The one thing you apparently don’t do is the one thing that actually matters, which is changing the way you live here and now.
That’s the rock on which the sustainability movement of the Seventies broke, and it’s claimed plenty of victims since then. The climate change movement is a good recent example. Now it’s true that there were plenty of reasons why the climate change movement followed the trajectory it did from apparent unstoppability a decade ago to its current dead-in-the-water status today. The ingenuousness with which climate change activists allowed their opponents to redefine the terms of the debate very nearly at will, and the movement’s repeated attempts to rest its arguments on the faltering prestige of science in an age when most Americans are well aware that scientific opinions can be purchased to order for the cost of a modest grant, did not help the cause any.

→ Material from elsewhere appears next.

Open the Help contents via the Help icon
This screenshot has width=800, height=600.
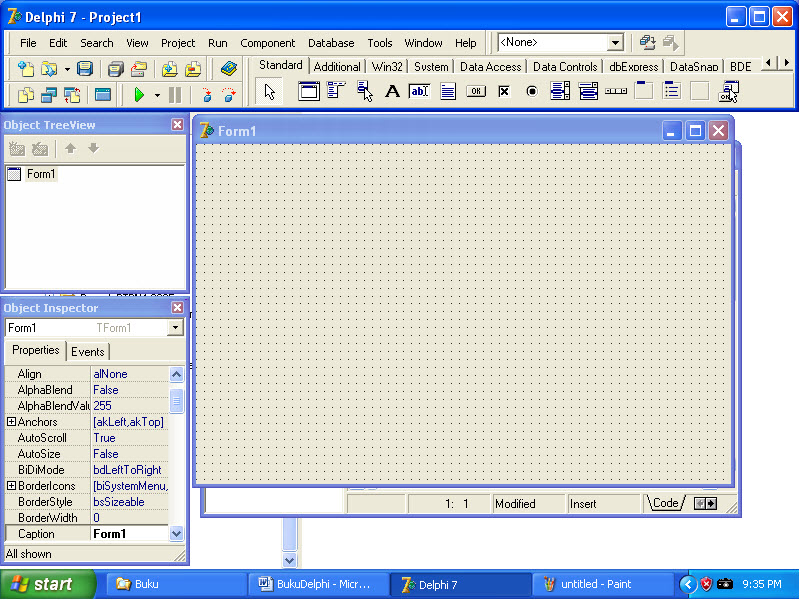(x=227, y=68)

Still, I’ve come to think that the Achilles’ heel of the entire movement was the simple fact that none of its spokespersons showed any willingness to embrace the low-energy lifestyle they insisted the rest of the world had to adopt. Al Gore, with his sprawling air-conditioned mansion and his frequent jet trips, was the poster child here, but he had plenty of company. It was because climate change activists so often failed to walk their talk, I suggest, that millions of Americans decided they must be making the whole thing up, just as the obvious eagerness of the United States to push carbon limits on every other nation while refusing to accept them at home convinced China among others that the global warming crusade was simply one more gimmick to prop up the crumbling edifice of American hegemony, and brought the movement toward a worldwide carbon treaty to the standstill where it remains today.
The same blind spot continues to plague what’s left of the climate change movement. Consider former environmentalist Stewart Brand, who used to edit The Whole Earth Catalog, for heaven’s sake. Brand’s current position, retailed at length in his recent book Whole Earth Discipline, is that we have to run our economy on nuclear power because burning coal is bad for the environment. Now of course this argument is right up there with insisting that shooting yourself through the head is good for your health because it prevents you from dying of a heart attack, but there’s a deeper irrationality here. Ironically, it’s one that most people who had copies of The Whole Earth Catalog on their shelves forty years ago could have pointed out in a Sausalito minute: switching from one complex, centralized, environmentally destructive energy system based on nonrenewable and rapidly depleting resources, to another energy system that can be described in exactly the same terms, is not a useful step – especially when it would be perfectly possible to dispense with both by simply using less energy.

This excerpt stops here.